Martin Phillipps: It’s one of the most extraordinary scenes I’ve heard about for a population this small. We’re acclaimed as the Dunedin Sound and the wonderful alternative music that happened right throughout the country around that time. We’d drive through big cities in the US with a population bigger than New Zealand and they’d hardly produced any bands. This little university town of 100,000 produced this music which, nearly 50 years later, is still resonating and shows no signs of stopping. In fact, it’s gathering momentum. I think a lot of that music resonates better than it did back then. There are a couple of reasons for that. New Zealand was always at least two years behind the times, relying on three-months-behind Melody Makers. By the time we were discovering our version of 60s garage meets post-punk they were already, in Britain, past Joy Division. It was like we were frowned upon right from the start as well as some people liked us. The weird thing is musicians don’t often compliment each other when they’re young. It’s only recently that pretty much all the major bands in Britain were admirers of the Flying Nun scene, but they wouldn’t say that to us (laughs), if they talked to us at all. Manic Street Preachers, Primal Scream, Stones Roses I think, probably Blur.
If you think back to when the Dunedin scene was happening in the late 70s, that was an interesting time with the clash between disco and punk. There were clear battle lines ...
I was a bit scared when the punk rock thing came along, because I’d go with some friends to a disco watching everybody beating each other up, and next week go to the Beneficiaries Hall and see The Enemy. I took one of my close friends who was more of a disco guy and he said, if that’s punk rock I don’t like it. I walked away thinking, no, that was great! I mean honestly seeing The Enemy playing some of those early songs and going, fuck those are great powerful melodies and if that guy had come off the stage I would’ve run out the door. Knox, yeah. I remember watching them setting up on stage and I thought that was someone’s dad, then he started singing and it was fuckin’ hell. No, it registered, absolutely changed my life.
The Dunedin scene was pretty hardline about what sort of music was acceptable or not, some of that felt like it was down to Chris Knox who was mighty opinionated ... and vocal about it!
Yeah, although it’s weird, he was a big ABBA fan and quite outspoken about them and Kiss as well. Kiss Alive was one of his favourite albums. He was a strange mix but I remember having a big argument with him at a party about, y’know, the Chris Knox sneer, when I was talking about going to Australia. Chris was sneering at me, and I just got sick of it, and I said Chris, how do you know anymore? It was eight years before we went to Australia and that was largely because of the Toy Love experience there. It was the best thing that we did: hold off until we had a reputation and bypass those gruelling small pubs. To his credit, Chris suddenly turned a bit humble and said, no, you’re right.
Often if you stand up to someone and challenge them.
Yeah, at school – Logan Park High – sometimes it was difficult to traverse the corridor without being assaulted by the bullies. I remember one time there were three of them lined up on each side of the passage on the way to the library. They were all bigger than me, but I picked up the first one by his throat and pushed him against the locker almost off the floor – “You say that again ...” – and he just backed down, and his friends. It was probably the first violent act I’d ever done but I’d absolutely just had enough of being bullied right through school. It took them like three seconds to realise, oh you don’t mess with him anymore.

Stated task 1
Extract the rows from the first one through the line holding "Musicophages (210, 608)", inclusive, reproducing each line unchanged. Omit the pictures.
The rows below are unrelated to the Dunedin Sound interview.

Exercise inputs
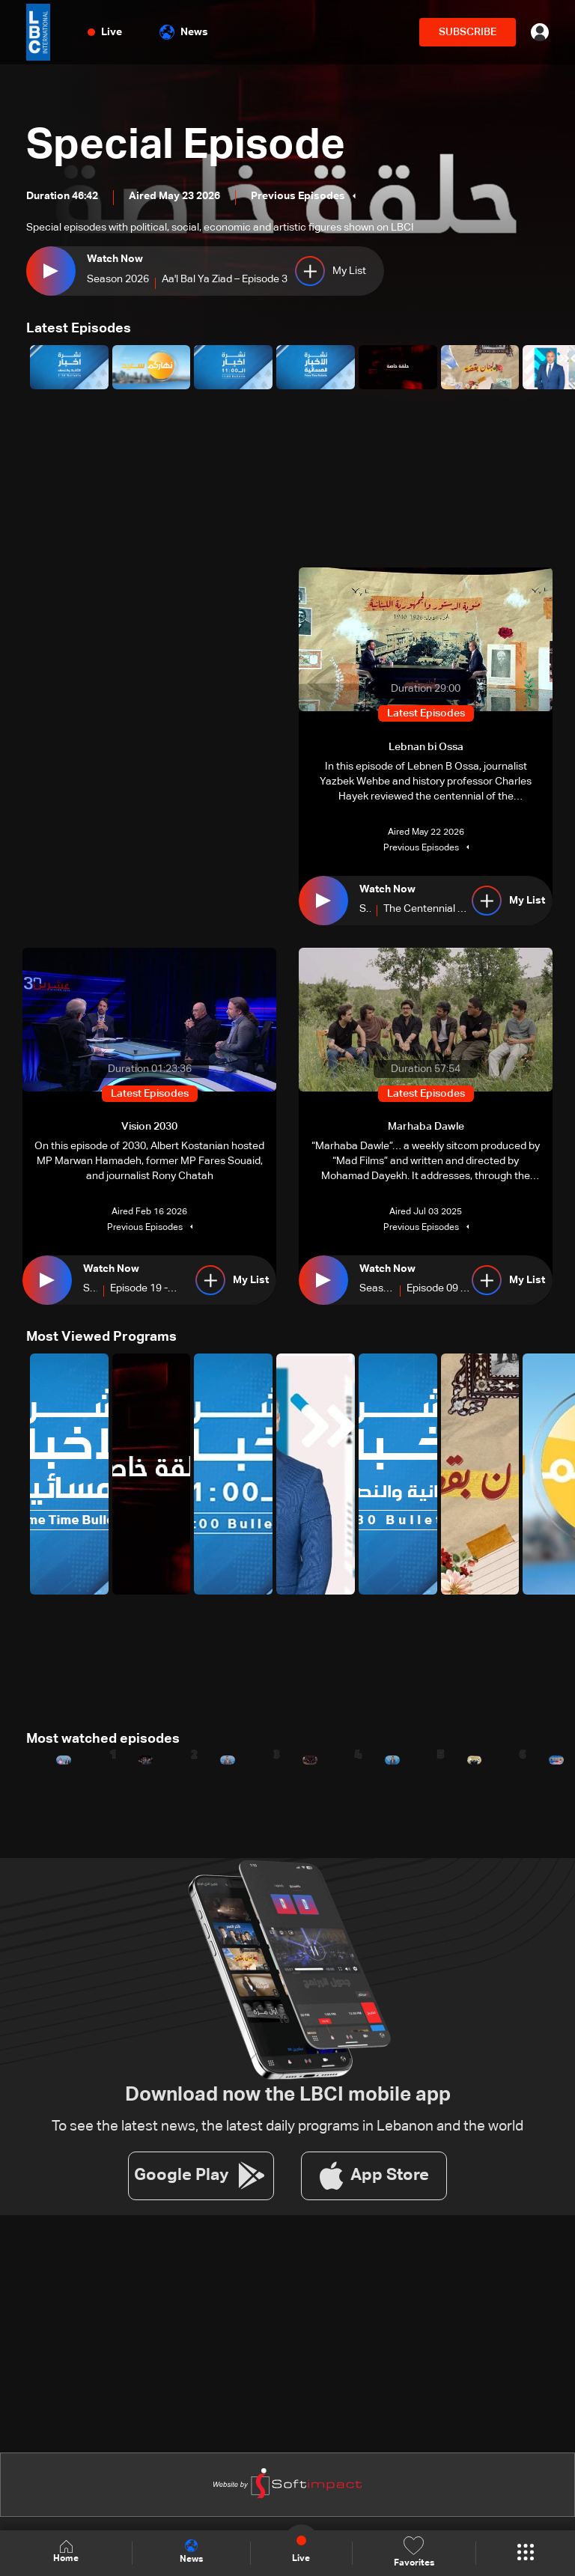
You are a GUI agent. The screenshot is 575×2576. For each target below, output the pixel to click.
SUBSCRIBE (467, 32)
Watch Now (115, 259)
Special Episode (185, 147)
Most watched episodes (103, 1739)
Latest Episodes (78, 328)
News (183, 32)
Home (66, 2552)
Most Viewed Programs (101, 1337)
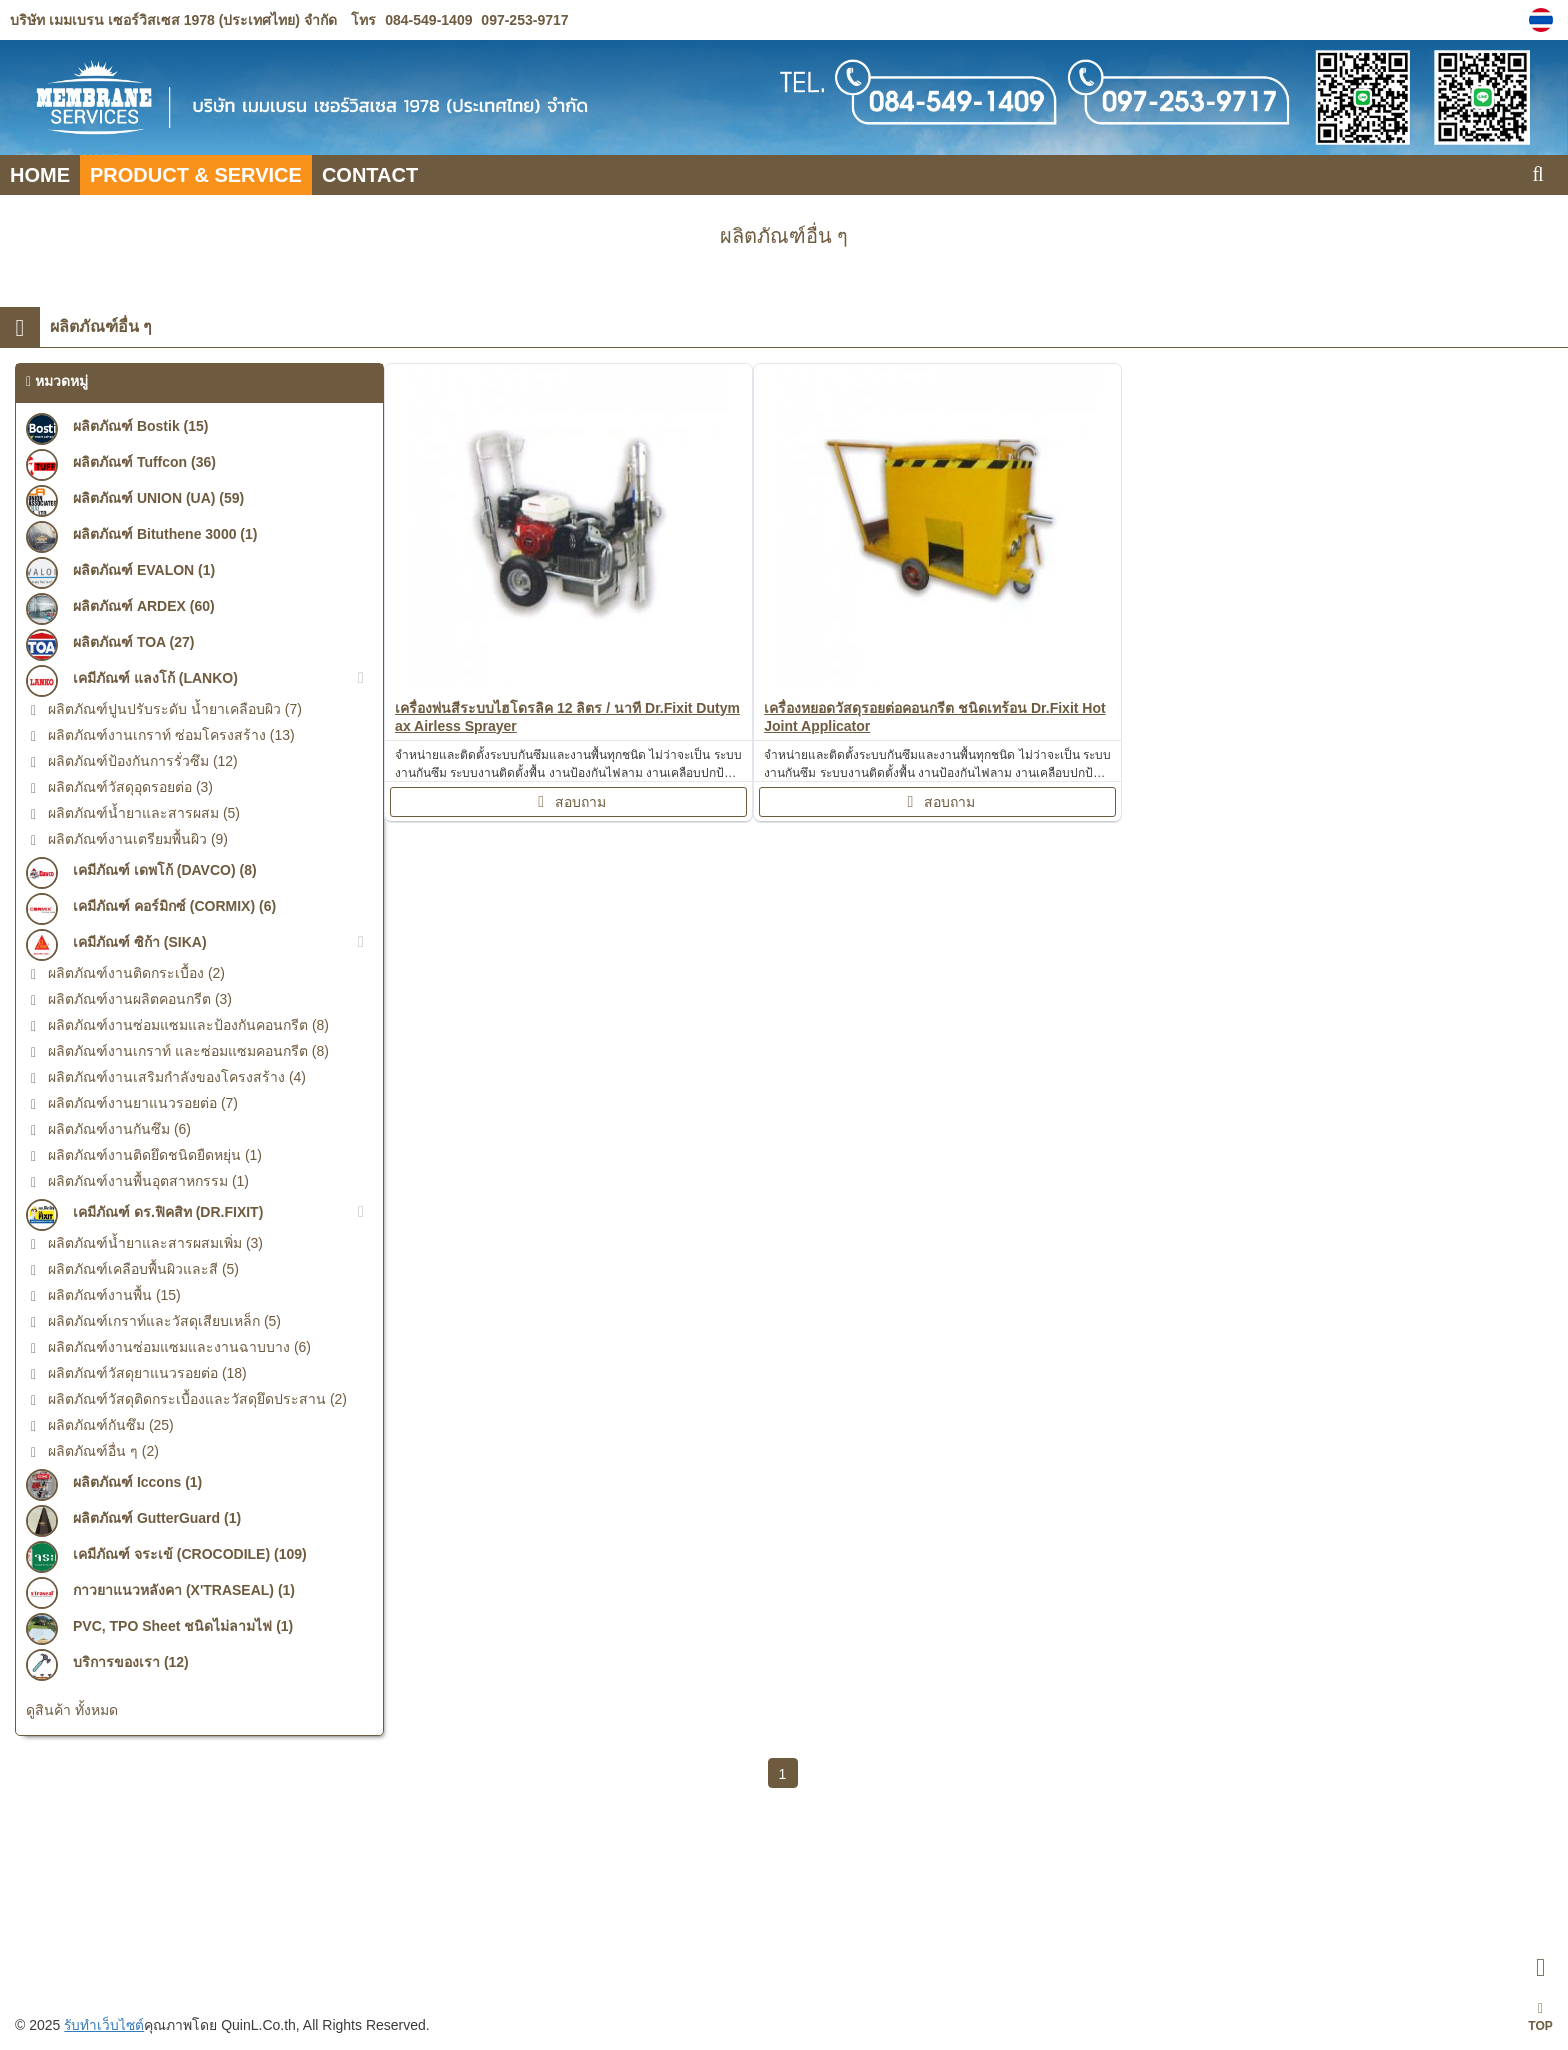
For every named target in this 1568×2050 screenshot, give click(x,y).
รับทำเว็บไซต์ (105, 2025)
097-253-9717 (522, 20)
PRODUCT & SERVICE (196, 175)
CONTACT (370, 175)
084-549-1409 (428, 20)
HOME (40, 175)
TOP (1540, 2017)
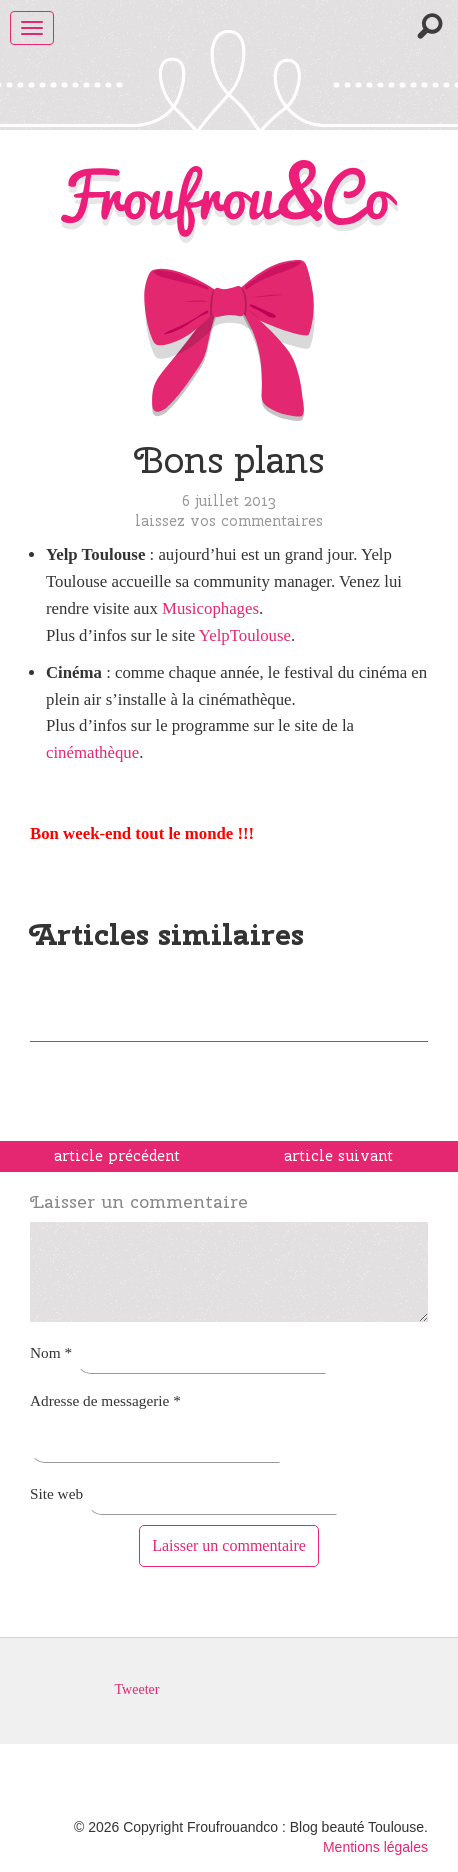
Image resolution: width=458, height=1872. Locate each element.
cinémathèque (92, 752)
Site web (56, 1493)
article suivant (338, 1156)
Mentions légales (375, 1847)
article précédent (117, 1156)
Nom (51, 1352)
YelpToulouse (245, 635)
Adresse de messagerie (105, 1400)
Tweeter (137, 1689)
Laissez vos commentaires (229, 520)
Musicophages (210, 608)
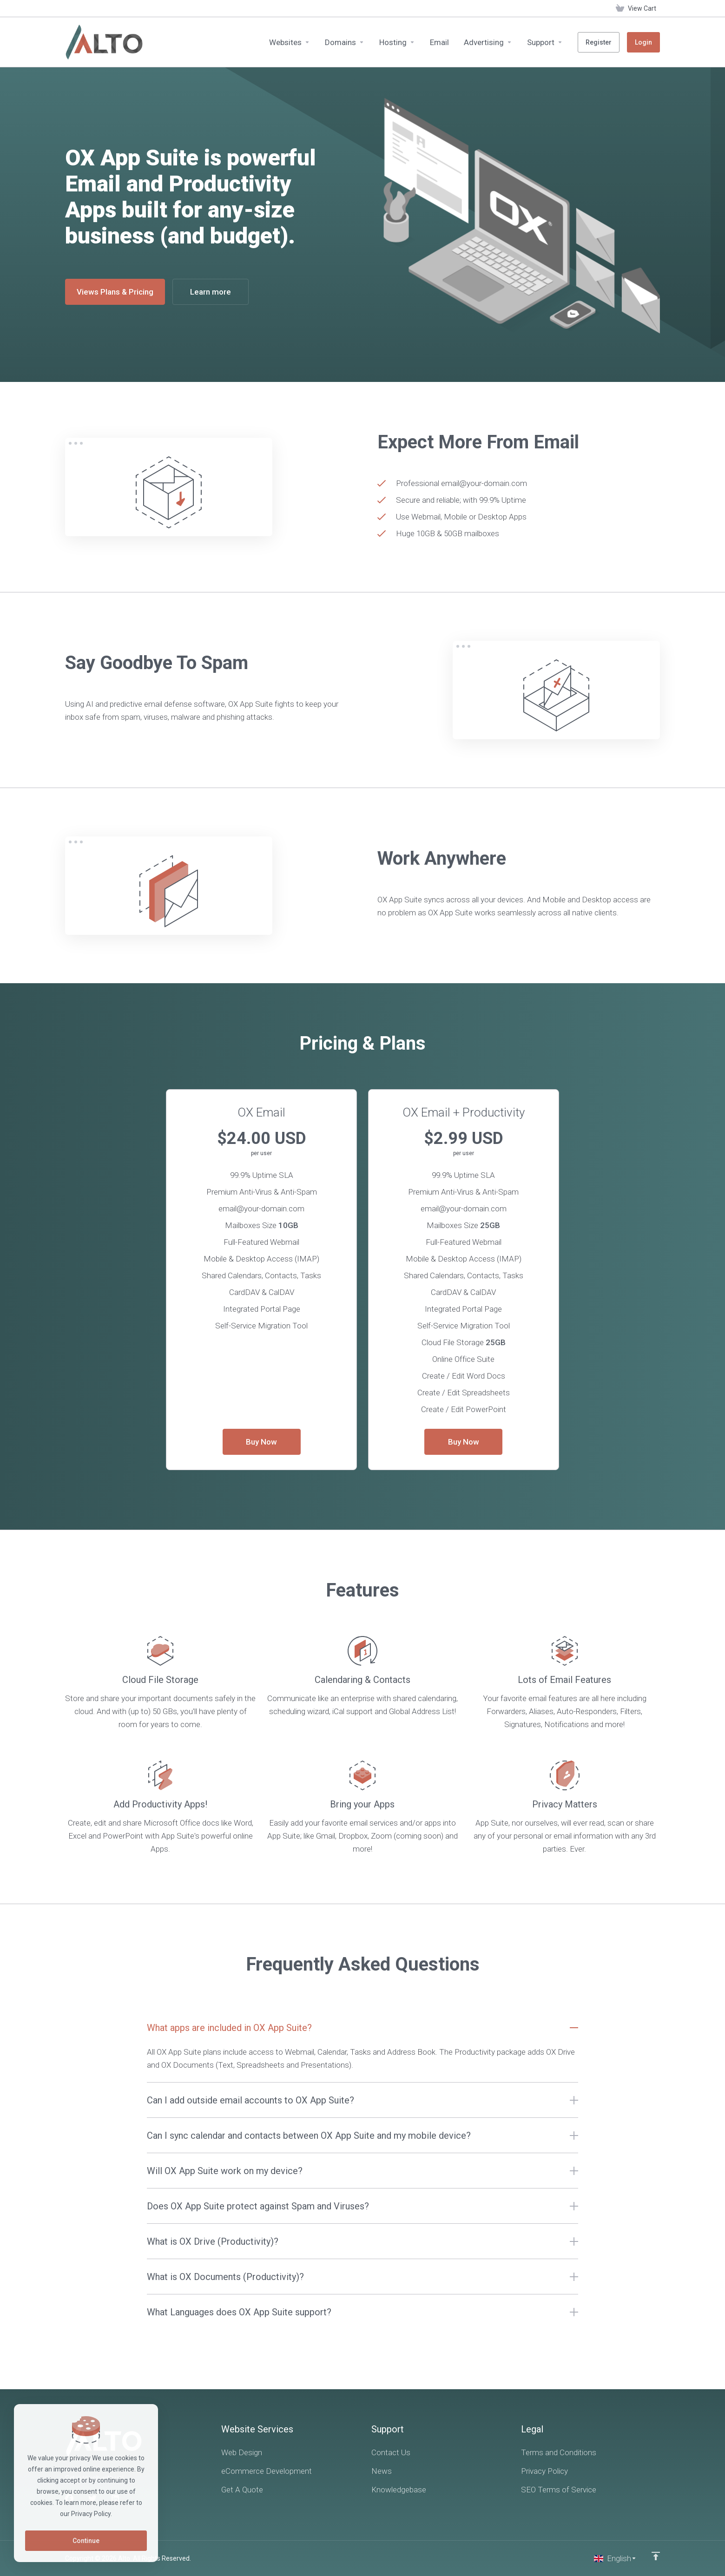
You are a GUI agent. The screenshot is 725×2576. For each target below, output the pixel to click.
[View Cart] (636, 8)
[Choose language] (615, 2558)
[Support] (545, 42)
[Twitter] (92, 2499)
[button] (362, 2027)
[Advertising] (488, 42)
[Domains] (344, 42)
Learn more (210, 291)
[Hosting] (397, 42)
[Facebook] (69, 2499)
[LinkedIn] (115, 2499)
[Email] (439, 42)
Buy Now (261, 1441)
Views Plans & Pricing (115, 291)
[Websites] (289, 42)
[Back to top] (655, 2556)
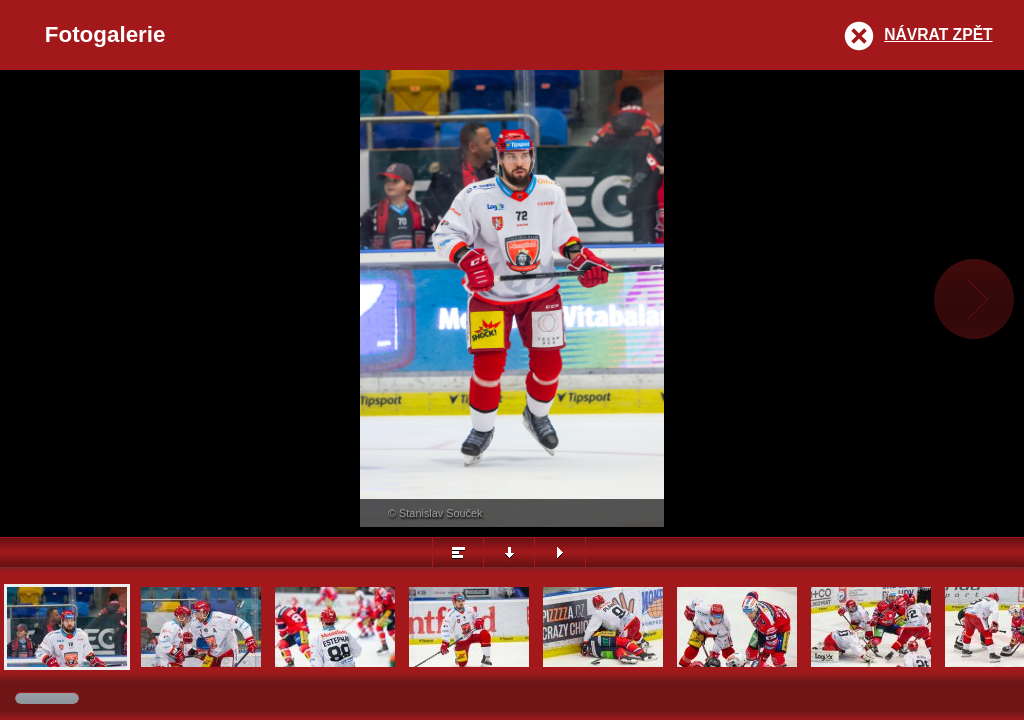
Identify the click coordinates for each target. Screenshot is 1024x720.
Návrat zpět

Stated task 2
According to the Dunedin Sound interview, what high school did Martin Phillipps attend?

Task solution 1
You are a GUI agent. The screenshot is 575×2576. For each target below, output the pixel to click.
SUBSCRIBE (467, 32)
Watch Now (115, 259)
Special Episode (185, 147)
Most watched episodes (103, 1739)
Latest Episodes (78, 328)
News (183, 32)
Home (66, 2552)
Most Viewed Programs (101, 1337)
For every named target in this 1568×2050 screenshot, give click(x,y).
รับทำเว็บไซต์ (105, 2025)
097-253-9717 (522, 20)
PRODUCT & SERVICE (196, 175)
CONTACT (370, 175)
084-549-1409 (428, 20)
HOME (40, 175)
TOP (1540, 2017)
Image resolution: width=458, height=1872. Locate each element.
cinémathèque (92, 752)
Site web (56, 1493)
article suivant (338, 1156)
Mentions légales (375, 1847)
article précédent (117, 1156)
Nom (51, 1352)
YelpToulouse (245, 635)
Adresse de messagerie (105, 1400)
Tweeter (137, 1689)
Laissez vos commentaires (229, 520)
Musicophages (210, 608)

Task solution 2
Logan Park High.